▶ _REQUIRED TASK_
Pick out every line in the listing below that contains the string "Open" and copy those lines. Case counts.

═══ DATASET EXCERPTS

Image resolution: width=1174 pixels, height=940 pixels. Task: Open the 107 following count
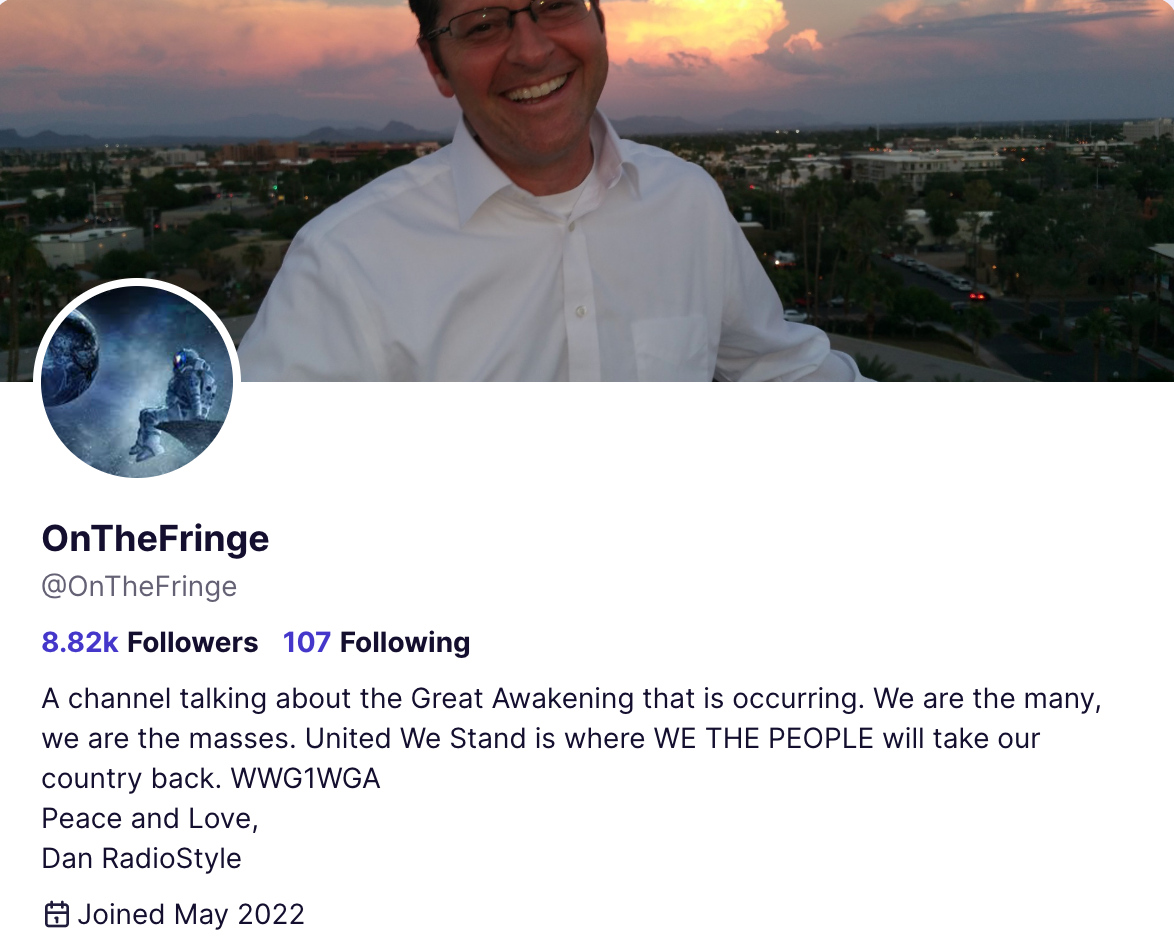(306, 643)
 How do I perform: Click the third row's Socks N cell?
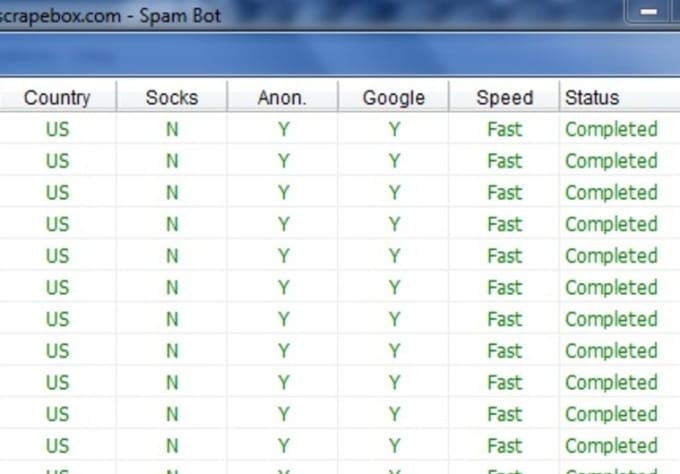coord(172,192)
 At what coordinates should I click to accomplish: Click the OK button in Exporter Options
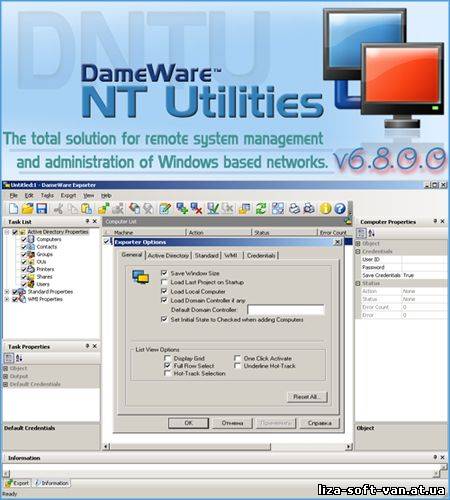click(188, 423)
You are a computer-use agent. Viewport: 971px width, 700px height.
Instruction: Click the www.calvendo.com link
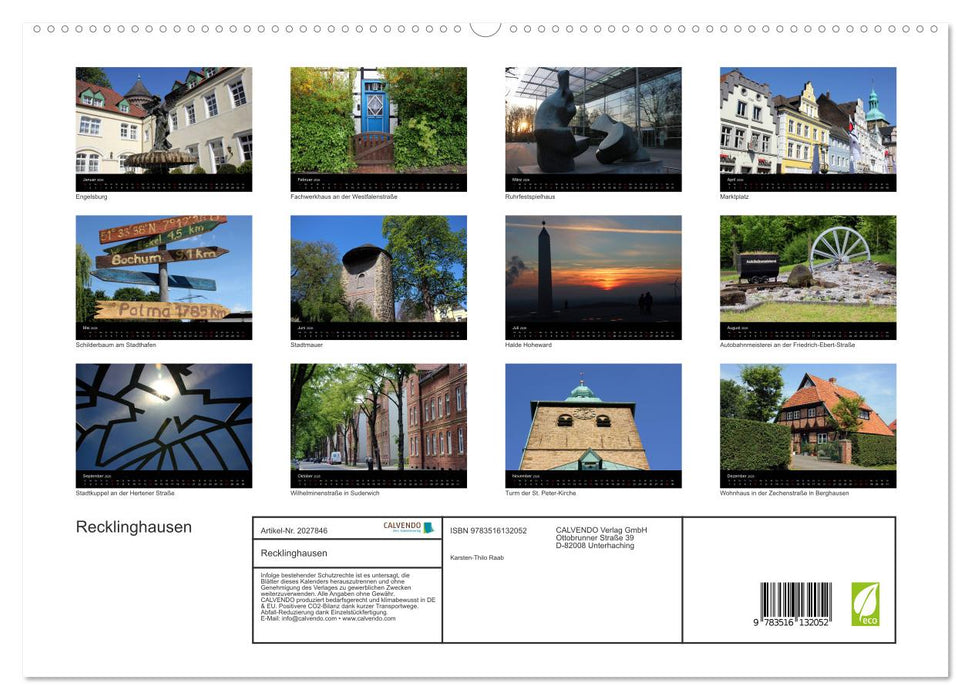coord(368,620)
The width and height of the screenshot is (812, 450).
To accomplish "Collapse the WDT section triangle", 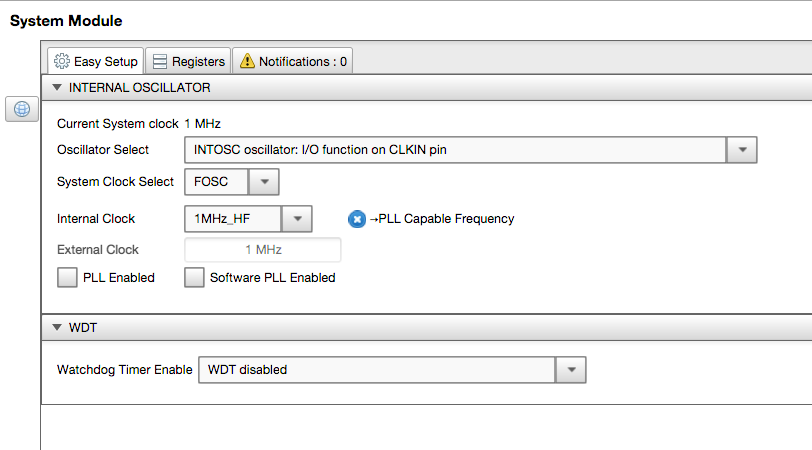I will coord(57,328).
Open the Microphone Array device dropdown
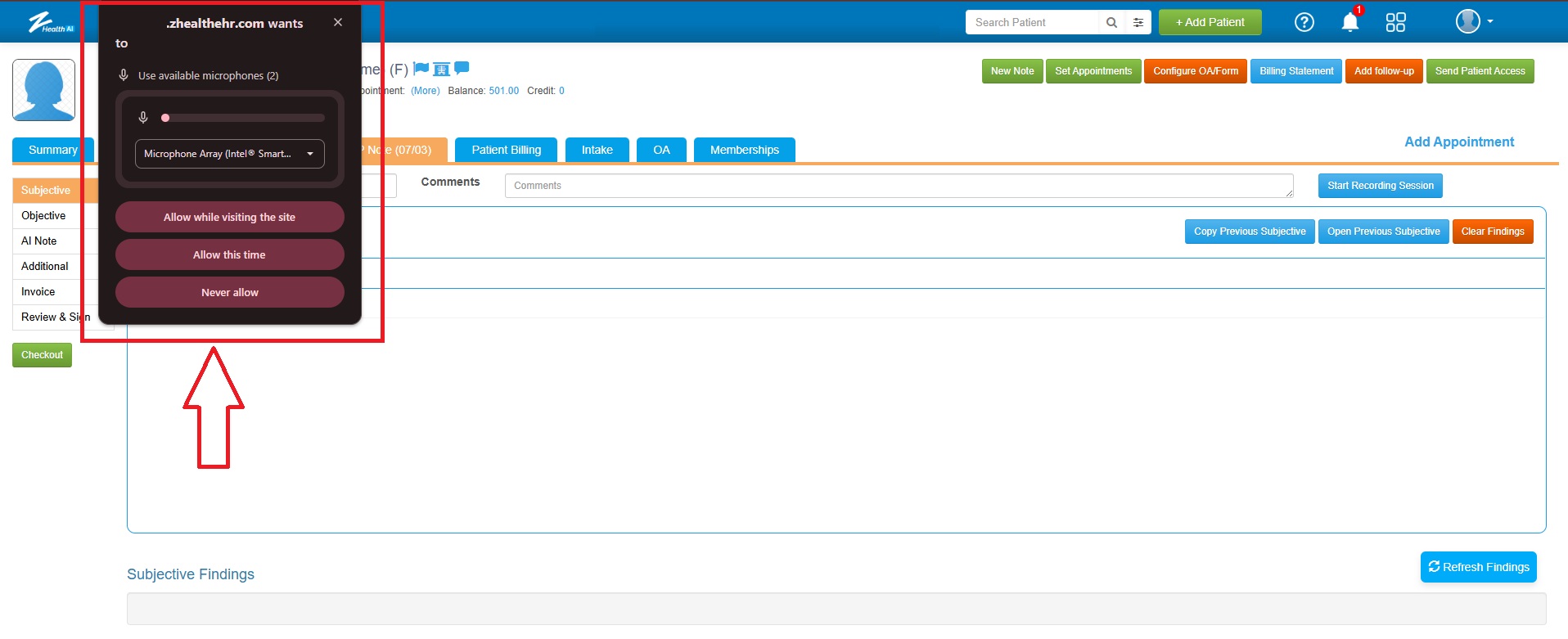This screenshot has width=1568, height=639. pyautogui.click(x=229, y=154)
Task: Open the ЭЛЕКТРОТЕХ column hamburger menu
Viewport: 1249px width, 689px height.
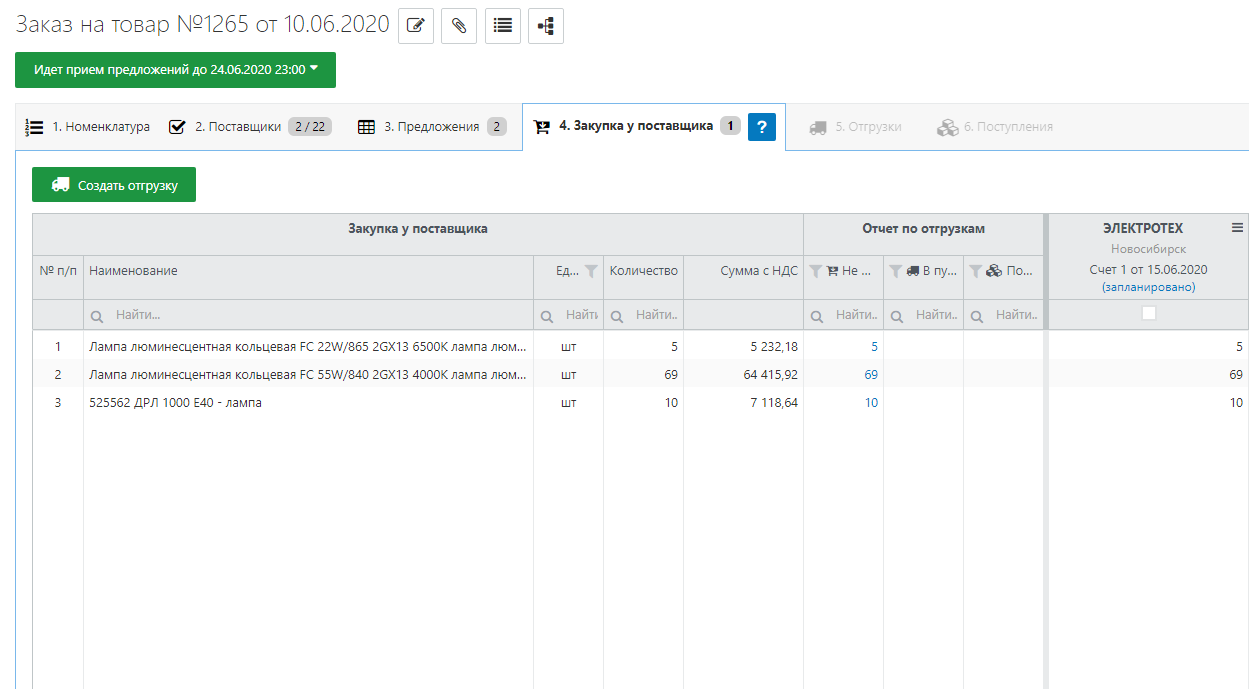Action: click(1237, 228)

══════

▶ _ANSWER IN FULL_
Image resolution: width=1174 pixels, height=940 pixels. Task: Open the 107 following count
Open the Microphone Array device dropdown
Task: Open the ЭЛЕКТРОТЕХ column hamburger menu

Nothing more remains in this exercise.